VEK: reports grants from Ethicon, incorporated during the conduct of the study. Outside the submitted work, VEK reports personal fees from Stryker Corporation. Also, VEK has a patent with Stryker Corporation with royalties paid and serves as a member of the editorial board or governing board of the Journal of Arthroplasty.
CAH: Outside the submitted work, CAH reports grants from CD Diagnostics, CyMedica Orthopedics, incorporated, Ferring Pharmaceuticals, Orthopedic research and education foundation (OREF), Orthofix, incorporated and Stryker Corporation. CAH reports grants and personal fees from KCI and Zimmer Biomet. CAH reports serving as a committee member of the American Association of Hip and Knee surgeons. CAH reports serving as a board or committee of the American Journal of Orthopedics, Journal of Hip Surgery, Journal of Knee Surgery, American Orthopaedic Association, and Musculoskeletal Infection Society.
RMM: Outside the submitted work, RMM reports grants from Zimmer Biomet and grants and personal fees from Stryker Corporation. RMM reports board or committee member of the American Association of Hip and Knee Surgeons.

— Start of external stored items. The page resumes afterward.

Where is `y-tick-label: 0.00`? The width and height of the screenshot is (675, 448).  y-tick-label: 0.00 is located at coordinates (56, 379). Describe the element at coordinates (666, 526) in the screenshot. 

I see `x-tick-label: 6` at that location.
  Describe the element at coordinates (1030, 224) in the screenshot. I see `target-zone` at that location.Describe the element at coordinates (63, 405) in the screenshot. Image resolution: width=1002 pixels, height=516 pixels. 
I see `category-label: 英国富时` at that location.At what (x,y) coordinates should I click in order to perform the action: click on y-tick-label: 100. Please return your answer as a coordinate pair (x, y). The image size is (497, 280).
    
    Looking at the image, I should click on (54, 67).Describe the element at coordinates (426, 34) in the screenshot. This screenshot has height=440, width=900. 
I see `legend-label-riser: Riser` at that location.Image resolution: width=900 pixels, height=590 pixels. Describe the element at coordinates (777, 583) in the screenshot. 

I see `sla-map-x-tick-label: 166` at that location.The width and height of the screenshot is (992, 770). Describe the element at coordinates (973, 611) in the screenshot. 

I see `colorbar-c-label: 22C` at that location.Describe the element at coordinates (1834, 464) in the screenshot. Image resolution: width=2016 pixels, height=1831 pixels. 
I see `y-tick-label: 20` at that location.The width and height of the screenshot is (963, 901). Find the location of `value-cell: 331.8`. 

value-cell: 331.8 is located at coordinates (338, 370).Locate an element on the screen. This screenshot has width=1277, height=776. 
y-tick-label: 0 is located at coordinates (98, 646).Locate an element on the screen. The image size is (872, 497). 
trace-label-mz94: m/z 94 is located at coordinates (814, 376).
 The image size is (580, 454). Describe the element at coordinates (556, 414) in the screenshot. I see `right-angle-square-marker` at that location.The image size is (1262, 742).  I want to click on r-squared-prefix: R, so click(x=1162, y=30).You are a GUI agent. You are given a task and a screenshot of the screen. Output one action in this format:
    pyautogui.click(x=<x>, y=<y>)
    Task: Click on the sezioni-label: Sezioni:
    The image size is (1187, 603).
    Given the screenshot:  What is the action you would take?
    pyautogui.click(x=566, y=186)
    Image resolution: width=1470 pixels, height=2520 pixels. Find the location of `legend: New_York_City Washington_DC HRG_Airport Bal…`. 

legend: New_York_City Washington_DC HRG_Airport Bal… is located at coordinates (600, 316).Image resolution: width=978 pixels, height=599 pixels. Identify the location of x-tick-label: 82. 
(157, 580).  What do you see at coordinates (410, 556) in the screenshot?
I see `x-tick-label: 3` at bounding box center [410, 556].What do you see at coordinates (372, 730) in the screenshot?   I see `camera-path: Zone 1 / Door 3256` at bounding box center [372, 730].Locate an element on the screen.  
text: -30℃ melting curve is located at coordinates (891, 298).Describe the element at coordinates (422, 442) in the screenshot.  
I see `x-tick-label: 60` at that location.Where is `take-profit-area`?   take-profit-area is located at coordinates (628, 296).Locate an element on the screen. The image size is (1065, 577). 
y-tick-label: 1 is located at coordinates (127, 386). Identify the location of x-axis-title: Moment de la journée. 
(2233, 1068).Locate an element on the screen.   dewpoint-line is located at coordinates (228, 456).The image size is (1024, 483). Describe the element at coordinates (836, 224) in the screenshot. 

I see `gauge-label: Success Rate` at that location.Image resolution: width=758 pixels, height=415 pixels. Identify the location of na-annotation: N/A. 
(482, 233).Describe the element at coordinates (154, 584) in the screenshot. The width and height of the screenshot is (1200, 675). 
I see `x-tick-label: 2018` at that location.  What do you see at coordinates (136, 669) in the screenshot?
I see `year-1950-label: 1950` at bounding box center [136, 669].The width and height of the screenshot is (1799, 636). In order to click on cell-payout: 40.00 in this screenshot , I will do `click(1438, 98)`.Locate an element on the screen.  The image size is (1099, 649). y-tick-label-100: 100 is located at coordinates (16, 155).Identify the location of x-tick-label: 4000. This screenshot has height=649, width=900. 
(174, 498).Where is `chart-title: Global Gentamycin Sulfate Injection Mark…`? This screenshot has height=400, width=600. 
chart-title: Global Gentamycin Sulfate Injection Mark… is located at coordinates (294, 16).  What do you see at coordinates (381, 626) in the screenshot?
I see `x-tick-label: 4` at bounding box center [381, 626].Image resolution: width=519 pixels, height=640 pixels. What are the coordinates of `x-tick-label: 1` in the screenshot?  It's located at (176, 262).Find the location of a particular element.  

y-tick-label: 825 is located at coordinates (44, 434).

NSP: Outside the submitted work, the author discloses board membership in the Orthopaedic Research Society (ORS).
The remaining authors (KS and AKK) report no disclosures.
Funding
The author(s) disclosed receipt of the following financial support for the research, authorship, and/or publication of this article: This study was supported by Ethicon Corporation with an investigator-initiated grant.